* [What you will do]
Pick out all lines with the word "ligne" from the records that follow.

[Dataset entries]
= Beginning of Section =
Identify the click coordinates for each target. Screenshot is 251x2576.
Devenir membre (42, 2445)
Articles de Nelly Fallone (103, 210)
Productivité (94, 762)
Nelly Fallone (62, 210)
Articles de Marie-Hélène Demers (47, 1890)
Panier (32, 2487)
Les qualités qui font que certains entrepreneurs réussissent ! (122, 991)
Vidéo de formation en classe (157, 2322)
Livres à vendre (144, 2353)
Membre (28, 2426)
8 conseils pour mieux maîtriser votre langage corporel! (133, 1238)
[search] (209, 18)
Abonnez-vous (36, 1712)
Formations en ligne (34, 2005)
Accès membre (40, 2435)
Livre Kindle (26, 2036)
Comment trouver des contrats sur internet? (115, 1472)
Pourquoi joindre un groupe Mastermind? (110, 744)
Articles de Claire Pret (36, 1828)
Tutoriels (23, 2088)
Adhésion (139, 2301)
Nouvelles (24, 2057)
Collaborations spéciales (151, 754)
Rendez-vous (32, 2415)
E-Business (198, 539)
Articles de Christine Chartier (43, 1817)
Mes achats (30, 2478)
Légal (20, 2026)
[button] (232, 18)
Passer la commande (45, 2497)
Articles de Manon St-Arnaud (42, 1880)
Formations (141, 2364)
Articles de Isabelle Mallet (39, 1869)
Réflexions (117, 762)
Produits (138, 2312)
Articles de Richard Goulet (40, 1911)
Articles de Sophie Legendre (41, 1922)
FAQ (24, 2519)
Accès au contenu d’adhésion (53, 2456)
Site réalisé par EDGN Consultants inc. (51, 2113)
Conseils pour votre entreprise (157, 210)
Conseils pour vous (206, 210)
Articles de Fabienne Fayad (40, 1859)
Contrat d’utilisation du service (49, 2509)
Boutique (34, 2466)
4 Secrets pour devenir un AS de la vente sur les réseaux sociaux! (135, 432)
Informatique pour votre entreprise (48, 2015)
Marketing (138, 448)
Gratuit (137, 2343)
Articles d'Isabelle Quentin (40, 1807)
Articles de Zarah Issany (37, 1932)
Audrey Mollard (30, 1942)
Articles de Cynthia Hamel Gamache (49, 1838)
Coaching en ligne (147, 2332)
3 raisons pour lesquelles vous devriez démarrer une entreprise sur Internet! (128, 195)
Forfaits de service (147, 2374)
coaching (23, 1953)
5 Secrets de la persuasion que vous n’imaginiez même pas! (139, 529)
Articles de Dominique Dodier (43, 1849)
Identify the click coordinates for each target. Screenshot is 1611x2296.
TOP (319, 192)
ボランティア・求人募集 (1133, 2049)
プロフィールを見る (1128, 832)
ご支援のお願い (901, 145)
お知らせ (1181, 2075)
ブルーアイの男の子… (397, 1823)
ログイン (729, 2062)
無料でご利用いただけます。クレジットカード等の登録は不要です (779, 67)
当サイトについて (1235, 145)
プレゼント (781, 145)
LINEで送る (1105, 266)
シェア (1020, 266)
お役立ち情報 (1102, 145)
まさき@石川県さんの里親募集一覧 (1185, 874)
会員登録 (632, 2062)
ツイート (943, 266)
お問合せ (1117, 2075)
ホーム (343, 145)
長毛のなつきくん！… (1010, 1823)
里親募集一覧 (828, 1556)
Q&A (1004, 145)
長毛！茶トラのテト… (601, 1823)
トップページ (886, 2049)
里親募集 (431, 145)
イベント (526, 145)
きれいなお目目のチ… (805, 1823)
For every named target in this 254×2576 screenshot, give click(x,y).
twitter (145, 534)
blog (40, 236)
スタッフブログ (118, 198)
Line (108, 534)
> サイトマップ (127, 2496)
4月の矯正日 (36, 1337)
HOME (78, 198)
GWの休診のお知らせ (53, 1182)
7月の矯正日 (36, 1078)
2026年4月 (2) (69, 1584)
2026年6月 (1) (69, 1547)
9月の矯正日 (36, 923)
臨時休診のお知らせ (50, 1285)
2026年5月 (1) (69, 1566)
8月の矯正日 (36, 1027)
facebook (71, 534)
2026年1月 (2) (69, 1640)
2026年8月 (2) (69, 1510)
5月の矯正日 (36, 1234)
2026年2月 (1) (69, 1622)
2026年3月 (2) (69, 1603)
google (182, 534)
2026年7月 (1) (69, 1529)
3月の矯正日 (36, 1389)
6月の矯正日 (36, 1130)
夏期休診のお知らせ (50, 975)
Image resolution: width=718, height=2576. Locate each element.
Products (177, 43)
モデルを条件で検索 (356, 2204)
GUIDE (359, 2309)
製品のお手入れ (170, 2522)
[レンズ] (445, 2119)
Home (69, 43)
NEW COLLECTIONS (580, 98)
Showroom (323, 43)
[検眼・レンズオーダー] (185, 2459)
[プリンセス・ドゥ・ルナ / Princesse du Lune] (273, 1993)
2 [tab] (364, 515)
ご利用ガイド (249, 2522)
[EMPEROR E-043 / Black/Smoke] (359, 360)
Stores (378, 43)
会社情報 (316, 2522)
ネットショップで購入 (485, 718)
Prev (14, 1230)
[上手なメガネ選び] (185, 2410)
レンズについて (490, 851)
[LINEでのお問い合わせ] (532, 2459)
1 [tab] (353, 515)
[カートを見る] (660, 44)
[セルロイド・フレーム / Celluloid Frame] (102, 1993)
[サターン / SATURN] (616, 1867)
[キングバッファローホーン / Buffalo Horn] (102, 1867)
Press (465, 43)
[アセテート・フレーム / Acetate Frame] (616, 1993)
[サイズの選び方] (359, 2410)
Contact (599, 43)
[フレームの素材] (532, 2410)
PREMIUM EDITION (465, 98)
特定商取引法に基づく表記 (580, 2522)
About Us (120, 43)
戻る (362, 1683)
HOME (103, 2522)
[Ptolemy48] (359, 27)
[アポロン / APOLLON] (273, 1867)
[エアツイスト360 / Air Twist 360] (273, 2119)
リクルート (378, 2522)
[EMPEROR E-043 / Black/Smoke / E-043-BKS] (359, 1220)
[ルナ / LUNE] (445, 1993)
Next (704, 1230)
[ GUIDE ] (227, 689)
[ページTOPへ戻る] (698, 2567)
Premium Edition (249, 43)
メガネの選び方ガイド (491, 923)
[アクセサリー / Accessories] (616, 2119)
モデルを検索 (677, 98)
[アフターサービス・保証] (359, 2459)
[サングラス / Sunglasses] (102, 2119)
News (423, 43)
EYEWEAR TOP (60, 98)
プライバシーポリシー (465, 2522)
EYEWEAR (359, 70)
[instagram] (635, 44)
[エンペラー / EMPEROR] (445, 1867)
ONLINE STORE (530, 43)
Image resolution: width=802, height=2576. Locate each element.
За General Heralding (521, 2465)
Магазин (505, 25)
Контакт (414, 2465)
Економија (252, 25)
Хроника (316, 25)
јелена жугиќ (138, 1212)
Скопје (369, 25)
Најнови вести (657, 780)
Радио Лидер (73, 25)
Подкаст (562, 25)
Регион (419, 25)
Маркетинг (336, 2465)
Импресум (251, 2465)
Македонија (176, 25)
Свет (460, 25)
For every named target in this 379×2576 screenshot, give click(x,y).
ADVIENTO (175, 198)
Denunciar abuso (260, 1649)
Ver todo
= End of Section =
* [Output of the task]
Formations en ligne (34, 2005)
Coaching en ligne (147, 2332)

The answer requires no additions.